Bulan-bulan dan tahun-tahun sesudah Bapak wafat, adalah saat yang memberi pelajaran mendalam tentang perjuangan seorang Ibu membesarkan anak-anaknya. Ibu bekerja serabutan apa saja yang penting mendatangkan upah, meskipun upah itu hanya berbentuk nasi jagung sebakul kecil (cething) dengan lauk pauk alakadarnya. Yang penting bagaimana menyediakan makanan bagi anak-anaknya. Kadang-kadang jadi buruh menyiangi padi, menanam berambang, atau ikut memanen padi untuk mendapatkan bagian. Di saat paceklik di desa kami, tak jarang Ibu harus meninggalkan anak-anak untuk “kurung”, merantau beberapa bulan untuk mendapatkan pekerjaan. Daerah Patrol dan Haurgeulis di Jawa Barat yang jadi salah satu lumbung padi nasional, sering jadi tujuan beliau merantau, karena daerah ini menanam padi hampir sepanjang tahun. Jadi tidak mengenal paceklik. 
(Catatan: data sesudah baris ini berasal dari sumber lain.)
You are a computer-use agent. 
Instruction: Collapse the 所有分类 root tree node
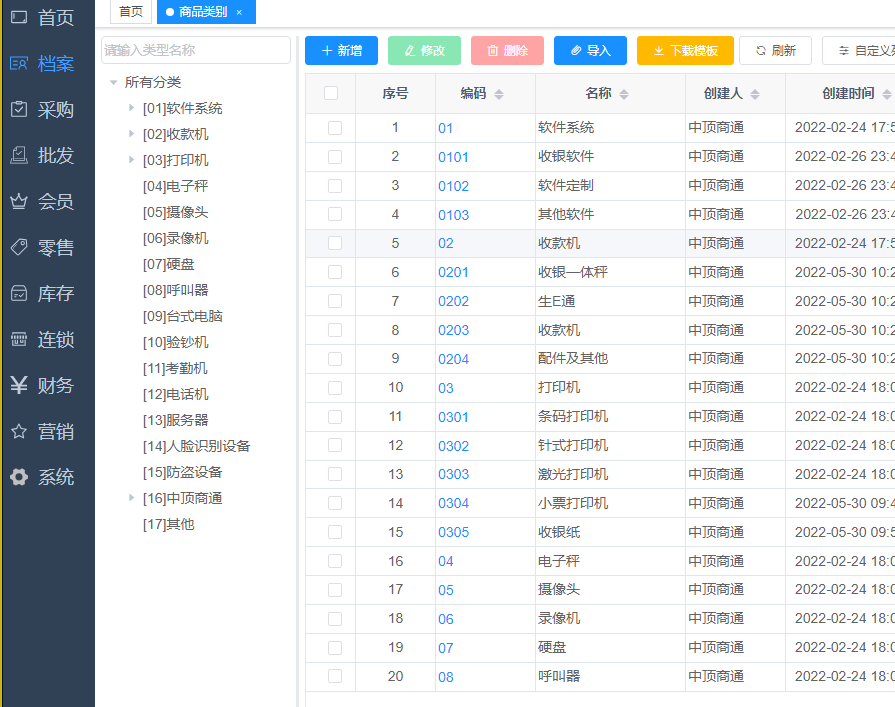pyautogui.click(x=114, y=83)
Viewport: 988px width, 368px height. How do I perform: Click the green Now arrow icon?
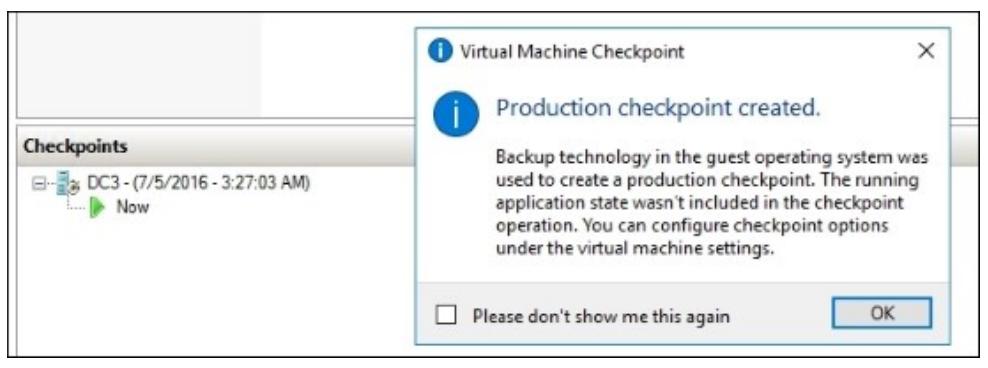coord(96,207)
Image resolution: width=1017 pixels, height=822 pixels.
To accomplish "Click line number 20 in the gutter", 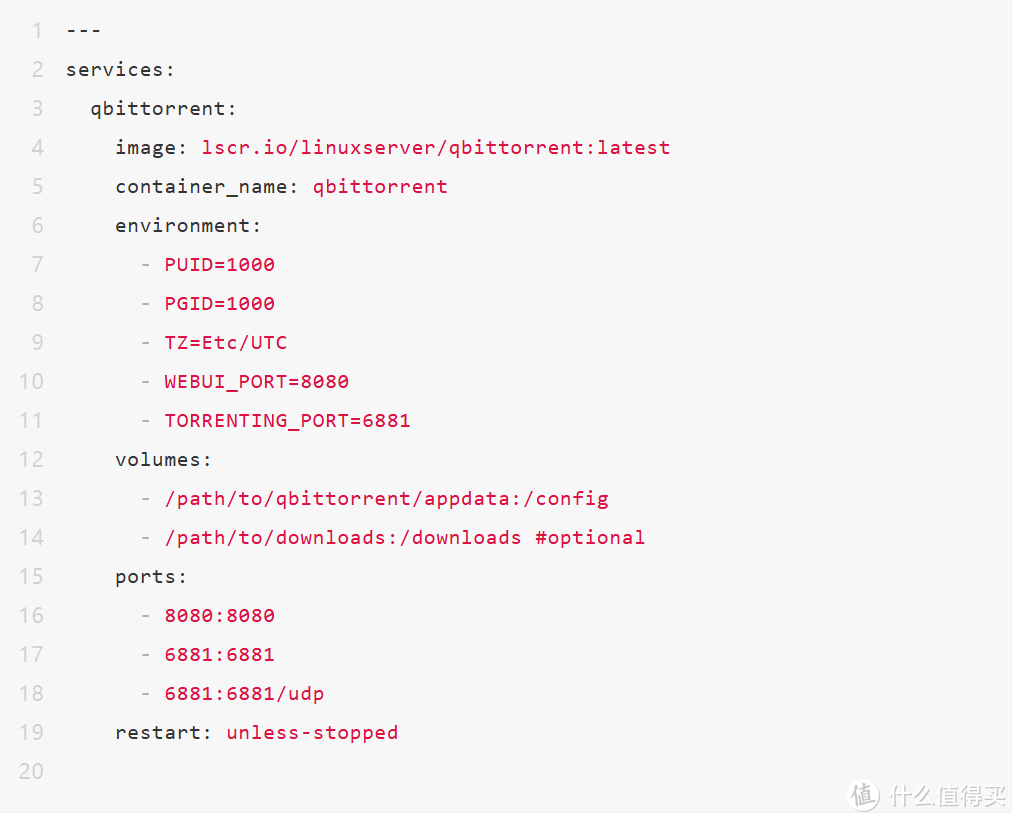I will pyautogui.click(x=32, y=772).
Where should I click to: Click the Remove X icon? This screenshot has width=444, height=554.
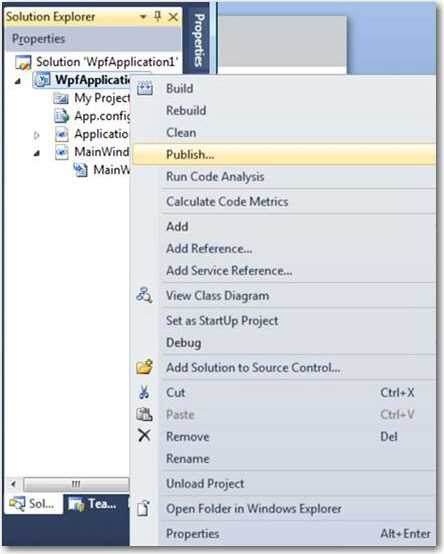pos(144,436)
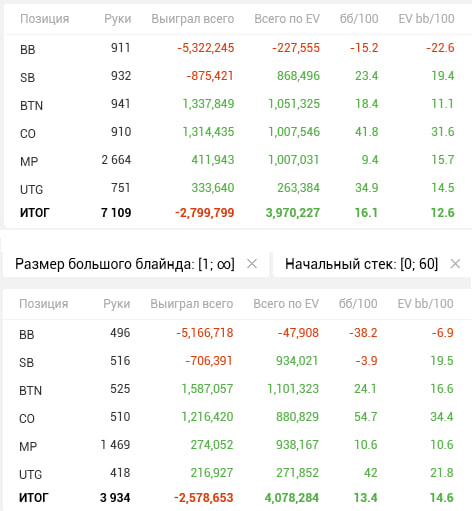Image resolution: width=472 pixels, height=511 pixels.
Task: Sort top table by бб/100 column
Action: pos(359,19)
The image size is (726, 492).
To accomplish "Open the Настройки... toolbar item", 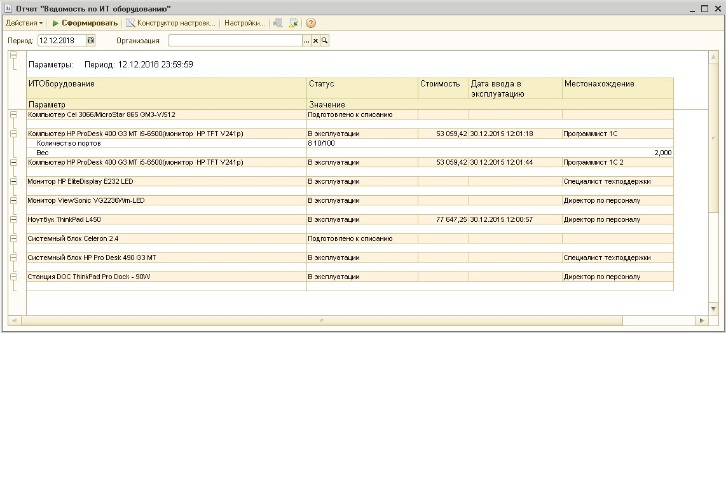I will (244, 23).
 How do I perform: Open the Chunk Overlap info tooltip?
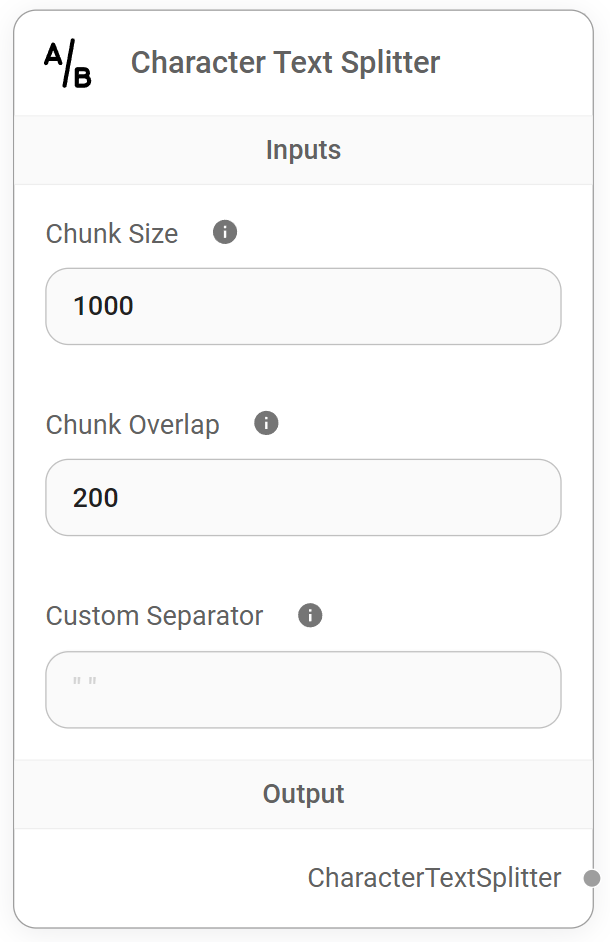click(266, 423)
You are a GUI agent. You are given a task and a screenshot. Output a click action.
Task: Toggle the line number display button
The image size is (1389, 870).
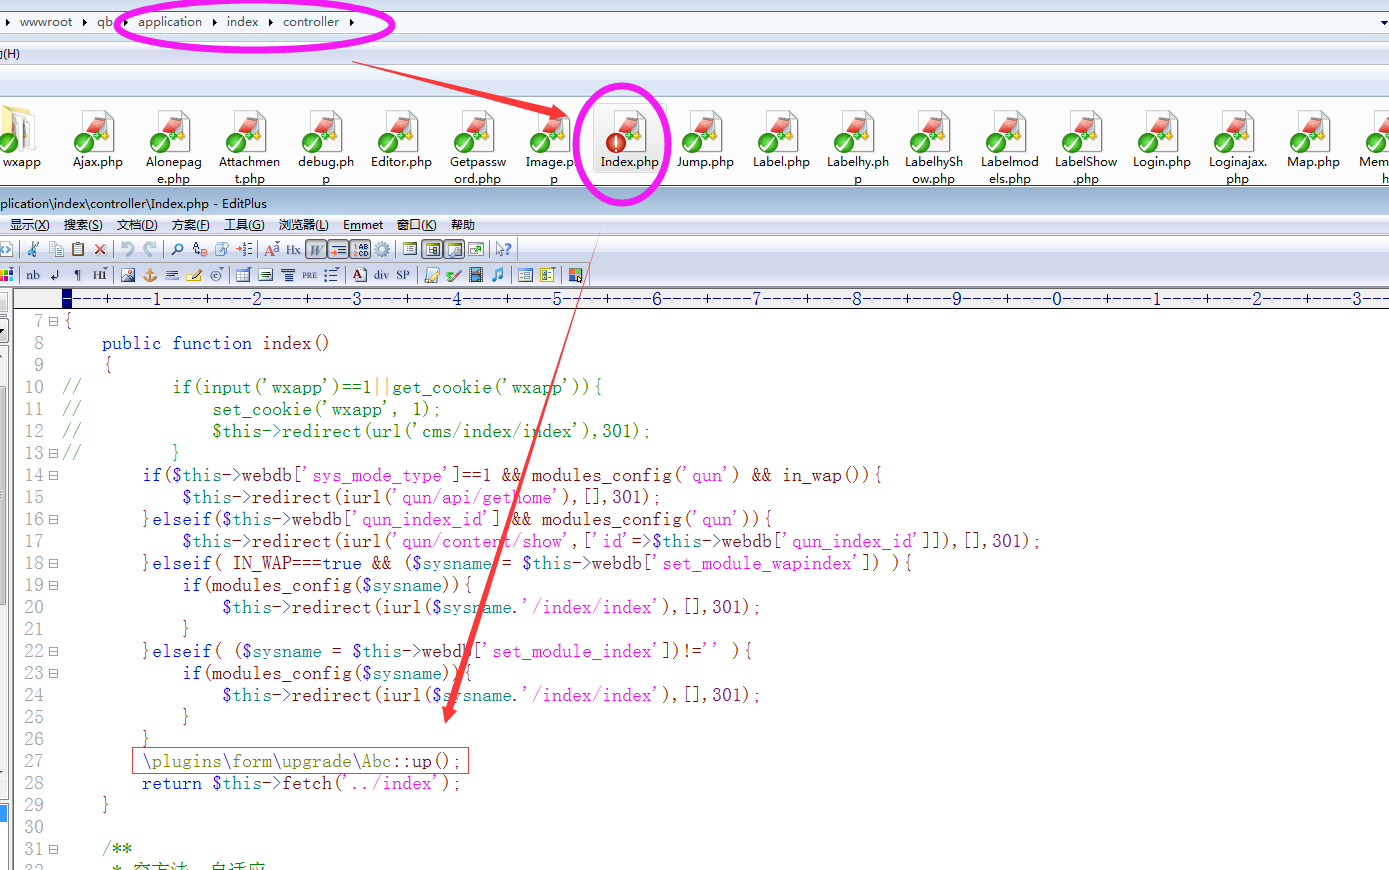(360, 249)
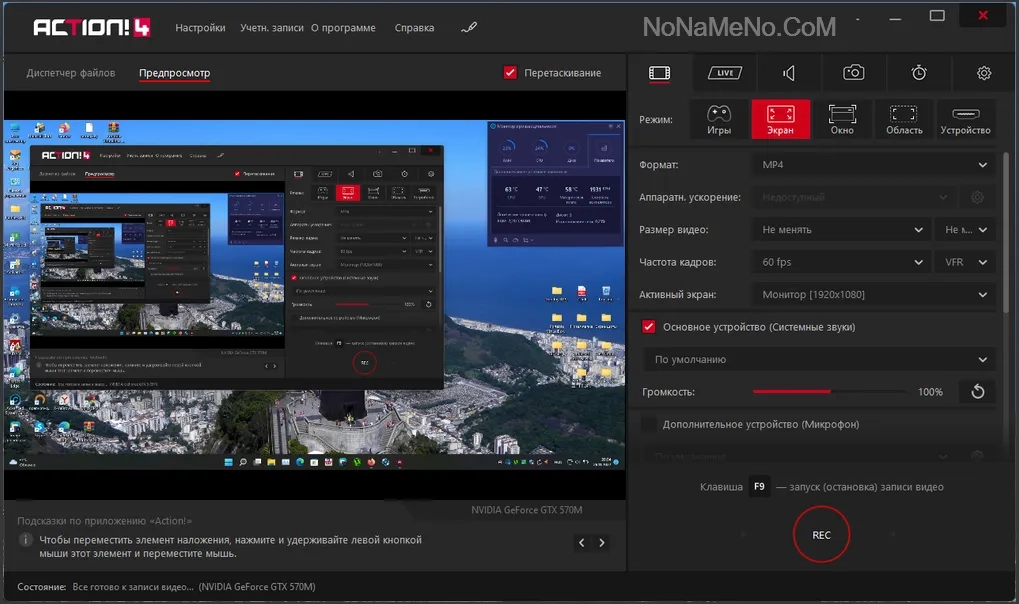This screenshot has height=604, width=1019.
Task: Disable Основное устройство system sounds checkbox
Action: [649, 327]
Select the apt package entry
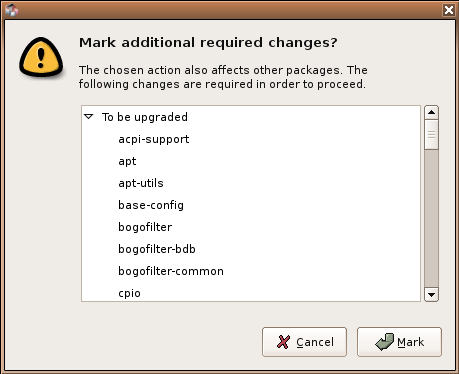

Untuk pergi ke Haurgeulis, Ibu naik kereta ekonomi (sepur trukthuk, kereta yang berhenti di setiap stasiun), naik dari stasiun Ketanggungan. “Ritual” Ibu sebelum berangkat adalah mencari pinjaman uang untuk membeli karcis, dengan janji setelah pulang dari merantau di bulan berikutnya akan dikembalikan, dari sebagian upah yang diterimanya. Sekembali dari Haurgeulis, biasanya Ibu membawa padi (gabah), upah dari memanen. Aturan main yang berlaku ketika itu, kalau memanen padi delapan baskom, si buruh panen memperoleh bagian satu baskom (8:1). Juragan yang dermawan biasanya menerapkan aturan lebih longgar 7:1, atau memberi tambahan beberapa baskom gabah pada waktu membagi hasil panen. 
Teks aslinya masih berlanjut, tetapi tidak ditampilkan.